I still have the gardening bug though and have been trying to figure out really simple ways to brighten up our yard with what we've got.
I've got this wonderful red geranium that I over wintered indoors this year.
I've got a couple dozen old glass jars we found on the side of the road that we also used in our wedding a few years ago...
(just had to share. best day of my life.)
and I've got two sad window boxes outside my studio.
I pruned my geranuim and filled 7 jars in each box with the cuttings.
They will start to sprout, and this winter, we'll have geraniums all through the house. It livens up the window boxes for now. And I'll have even more reason to harvest red petals for color.
After my huge dyeing spree, I've been having withdrawls.
I've dyed up all my hand spun and had to go rummaging around for my stashed away mill spun.
I got it all scoured and then mordanted in a cold soak of 10% alum for 24 hours. I love this method so much. Saves me butane and time and energy.
Still thinking about what I'd like to do with it all. I've got 5 skeins of Purl Soho merino. I'm thinking of going all lichen. I've got quite the collection of several dye lichens. I'd like to make myself something real nice... A huge cowl? Maybe a sweater vest? Just not sure. It's a bulky yarn and will knit fast. A poncho? I need ideas. I'm thinking it's somewhere around 500 yards.
I also set up another sample hoop stash.
This time I only prepared wool, silk, cotton, and linen.
My mordants are:
oxalis acid (ran out of rhubarb leaves and I had this on hand, thank goodness)
I used a second bath of the tannic acid and it was so much more powerful than the first bath. I only let it soak for a day and holy cow!) It's a beautiful color on it's own.
After these dry, I'll sort them into their proper bags and then assemble 20 hoops with one of each.
My first dye pot will be my jewelweed out back.
And then maybe the horsetail out front.
I'm finding that most of the time now, I just need 10 minutes here, 30 minutes there, to get anything going, or to check on progress or to just cleanup.
Plant dyeing is very involved and a super long process, but it is not something that you need to stick by for hours and hours.
At least not the way I do it.
And I'm so excited about my sample hoop work.
I love setting these hoops up.
It's long and tedious. But also mediative.

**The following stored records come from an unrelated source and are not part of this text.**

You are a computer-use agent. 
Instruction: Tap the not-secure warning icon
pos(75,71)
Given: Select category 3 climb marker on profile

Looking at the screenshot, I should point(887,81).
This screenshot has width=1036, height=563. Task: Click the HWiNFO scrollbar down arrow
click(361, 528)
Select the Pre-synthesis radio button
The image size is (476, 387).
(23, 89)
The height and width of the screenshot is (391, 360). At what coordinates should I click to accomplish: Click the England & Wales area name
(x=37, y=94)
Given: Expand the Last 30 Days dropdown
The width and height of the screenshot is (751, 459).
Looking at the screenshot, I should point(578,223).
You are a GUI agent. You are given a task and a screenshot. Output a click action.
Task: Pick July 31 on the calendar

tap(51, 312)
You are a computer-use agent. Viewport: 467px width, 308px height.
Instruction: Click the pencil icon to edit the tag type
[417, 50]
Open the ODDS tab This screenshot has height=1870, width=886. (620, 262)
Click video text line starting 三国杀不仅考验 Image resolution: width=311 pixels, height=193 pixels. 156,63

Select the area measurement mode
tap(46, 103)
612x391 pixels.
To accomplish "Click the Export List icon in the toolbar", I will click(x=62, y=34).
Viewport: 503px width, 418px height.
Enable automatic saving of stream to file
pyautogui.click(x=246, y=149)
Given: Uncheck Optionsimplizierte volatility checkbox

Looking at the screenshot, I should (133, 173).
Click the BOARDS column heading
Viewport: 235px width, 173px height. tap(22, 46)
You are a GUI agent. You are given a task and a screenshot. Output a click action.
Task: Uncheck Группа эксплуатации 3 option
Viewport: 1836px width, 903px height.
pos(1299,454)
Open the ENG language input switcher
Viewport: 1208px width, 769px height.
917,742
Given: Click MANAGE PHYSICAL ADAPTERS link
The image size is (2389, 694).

Then at the end, when inspriation strikes, I grab a hoop and throw it in a simmering pot of plants and let it be.
It's such a beautiful thing.
And after all is said and done, I take my little piece from each one to add to my organized sample hoops
my catergories are lichens, foraged plants, mushrooms, kitchen scraps, pigments extracts, and teas.
and the rest.... I add here:
A little quilt for R.
And then there this little thing.
A view I haven't really noticed before until I was riding my bike, which I hadn't done in a year, to go to a new pilates class which I hadn't done in 15 years.
All of which felt so great.
Being a new mom.... I can find it very hard to remember when to let go and do something just for me, like leaving the house and taking a class.
Or letting it be ok that I can only spend who knows how long in the studio before the baby wakes up.
I'm realizing quite happily, that it never matters and that planning only goes so far.
I still pinch myself for how full and rich my life is.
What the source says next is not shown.